Technical Topics for Wireless Mics

This section goes into detail on some of the more technical topics relating to wireless microphones.

Gain Structure

Just as in audio systems, gain structure and noise are extremely important for radio frequency devices. In particular, RF systems are very susceptable to various kinds of noise and interference, including thermal noise, intermodulation, distortion, and other kinds of interference. Great care must be taken to ensure that the minimum amount of noise is injected into the RF signal path.

If an active antenna or an antenna amplifier is used, it must be located as close to the antenna as is possible, and it must provide enough gain to overcome the loss in the coaxial cable. If the amplifier is placed at the receiver end of the coax cable, more noise will be added to the signal, which will cause distortion.

Gain structure must be considered when using antenna distribition systems as well. If using a passive distribution system, care should be taken to balance the outputs such that each receiver sees the same amount of attenuation from antenna to receiver. When using an active distribution system, follow the manufacturers directions.

It is worth noting that both antenna distribution systems and antennas themselves need not match the manufacturer of the wireless system, unless the antenna has an onboard amplifier that requires a specific power source, or if the antenna splitter has a bandpass filter in it.

Signal Polarization

All radio signals tend to have a polarization to them.
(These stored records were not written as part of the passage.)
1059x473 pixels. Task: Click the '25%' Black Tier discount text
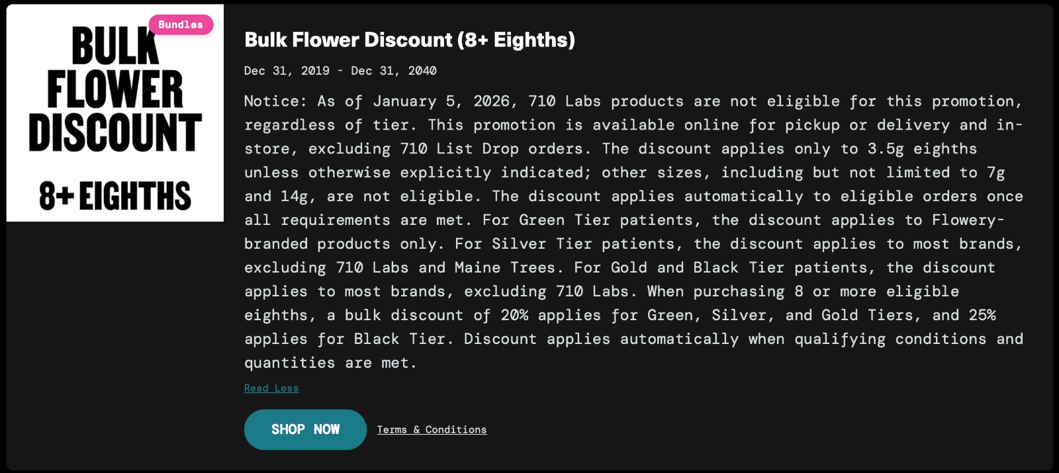(982, 315)
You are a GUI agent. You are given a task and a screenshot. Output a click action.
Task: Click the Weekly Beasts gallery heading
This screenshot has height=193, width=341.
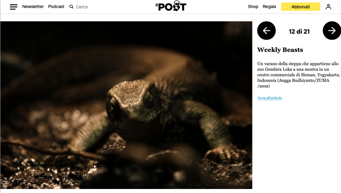(280, 50)
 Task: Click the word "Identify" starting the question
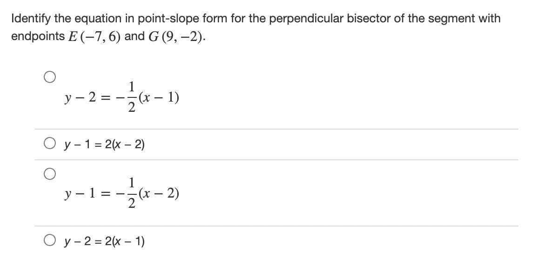click(31, 19)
There are generally three types of polarization: linear, circular, and elliptical. The vast majority of wireless microphone systems have small whip antennas, and thus we say they they are linearly polarized. Log Periodic Diple Arrays (commonly referred to as “shark fin” antennas) and Yagi-Uda antennas also exhibit linear polarization. For best performance, a receive antenna must have the same orientation as the transmit antenna in a linearly polarized system.

Circularly polarized antennas are also used in wireless systems, especially in systems where extremely high performance is required. Circularly polarized antennas tend to pick up linearly polarized signals in all directions. Additionally, it is relatively wasy to achieve high gains in a helical antenna.

In the real world, polarization is not as important as some make it out to be. Because of the many reflections in a building, the polarization of a signal tends to get smeared out and thus linear antennas tend to work very well regardless of orientation.